EXTRAIT DU TEXTE:
-*-*-
En un éclair je change d'avis. Au lieu de déposer devant les portes tout ces colis, j'utilise la couleur de ma peau ainsi que le logo présent sur mon torse et sur mon dos pour exiger d'entrer. J'adresse un geste de la main à Prophète pour qu'il m'attende le temps que je fasse valoir mon seul argument : j'exige de voir les patients, ainsi que les lieux de soins et celui de stockage pour les produits pharmaceutiques. Avant que le camion ne soit à cul contre le lourd huis de métal je l'avais passé. Incroyable, ça a été si facile...  

En passant le second portail, je me retourne et vois  les familles qui commencent à décharger les cartons. Devant moi, une femme sans âge, les traits tirés et les seins tombants essaie de passer l'étroite porte avec des sacs remplis, à en dégueuler, de légumes et biscuits.
-*-*-
DONNÉES À ANALYSER:
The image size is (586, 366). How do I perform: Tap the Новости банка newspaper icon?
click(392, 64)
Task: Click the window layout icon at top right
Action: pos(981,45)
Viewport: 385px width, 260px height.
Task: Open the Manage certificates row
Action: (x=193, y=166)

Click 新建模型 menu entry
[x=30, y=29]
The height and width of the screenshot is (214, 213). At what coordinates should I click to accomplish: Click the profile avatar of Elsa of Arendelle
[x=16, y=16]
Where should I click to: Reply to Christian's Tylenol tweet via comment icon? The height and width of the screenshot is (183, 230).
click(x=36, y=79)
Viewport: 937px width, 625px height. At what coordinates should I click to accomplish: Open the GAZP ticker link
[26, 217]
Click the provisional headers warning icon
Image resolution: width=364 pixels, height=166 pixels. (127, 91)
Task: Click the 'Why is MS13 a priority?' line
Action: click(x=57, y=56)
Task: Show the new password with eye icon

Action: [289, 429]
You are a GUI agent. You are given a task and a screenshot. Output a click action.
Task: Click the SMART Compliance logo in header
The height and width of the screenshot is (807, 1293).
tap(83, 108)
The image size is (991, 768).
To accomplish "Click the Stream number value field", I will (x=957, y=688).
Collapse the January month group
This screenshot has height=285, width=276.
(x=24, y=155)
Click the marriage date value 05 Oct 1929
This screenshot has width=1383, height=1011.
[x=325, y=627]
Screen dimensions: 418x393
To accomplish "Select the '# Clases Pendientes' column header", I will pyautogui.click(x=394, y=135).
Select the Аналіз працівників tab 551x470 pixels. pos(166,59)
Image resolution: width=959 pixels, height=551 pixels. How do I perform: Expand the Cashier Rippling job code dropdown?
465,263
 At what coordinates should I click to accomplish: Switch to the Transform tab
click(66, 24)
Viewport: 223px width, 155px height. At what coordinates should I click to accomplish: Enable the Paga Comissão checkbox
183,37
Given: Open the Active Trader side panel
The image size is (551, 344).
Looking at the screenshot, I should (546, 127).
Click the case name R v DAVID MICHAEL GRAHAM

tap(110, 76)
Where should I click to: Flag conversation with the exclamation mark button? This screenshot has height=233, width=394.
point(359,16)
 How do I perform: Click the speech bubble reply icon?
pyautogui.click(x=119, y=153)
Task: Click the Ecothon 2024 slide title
-*-*-
TÂCHES ET EXERCICES:
1) Réécrivez plus brièvement le paragraphe de l'extrait qui commence par « En un éclair je change d'avis », en conservant ses faits principaux.
2) D'après l'extrait, que commencent à faire les familles au moment où le second portail est franchi ?
3) Poursuivez l'extrait, ce récit d'une livraison de colis à un lieu de soins, à partir de sa dernière phrase.

RÉPONSES RÉDIGÉES:
1) Je change soudain d'avis. Plutôt que de laisser les colis devant les portes, je me sers de la couleur de ma peau et du logo sur mon torse et mon dos pour exiger d'entrer. D'un geste, je demande à Prophète de m'attendre, puis j'exige de voir les patients, les lieux de soins et le lieu de stockage des produits pharmaceutiques. Je franchis la lourde porte de métal avant que le camion ne s'y soit adossé, avec une facilité incroyable.

2) Elles commencent à décharger les cartons.

3)
Personne ne m'a suivi, je suis dedans, le regard attiré par toute cette nouveauté. Etonné de ma propre initiative, mais surtout de la facilité avec laquelle mon culot aura permis mon accès à ce lieu particulier. J'avais déjà pu entrer dans une prison en France, j'y étais entré régulièrement comme bénévole participant à l'éducation des mineurs détenus, mais là, j'avais du mal à croire au spectacle qui m'était offert de découvrir. Avant de ne faire un impair, je me signale et demande à être accompagné jusqu'à la salle de soin. Sans commentaire ni forme de politesse, un homme assez jeune, parfaitement rasé et costumé de bleu m'enjoint de le suivre. Pendant qu'il marche devant, j'ai tout le loisir d'inspecter l'arme qu'il porte. Un M16 à emprunt de gaz et à culasse rotative, de fabrication américaine, facilement reconnaissable à sa crosse triangulaire et à son canon entouré d'une garde à anneaux.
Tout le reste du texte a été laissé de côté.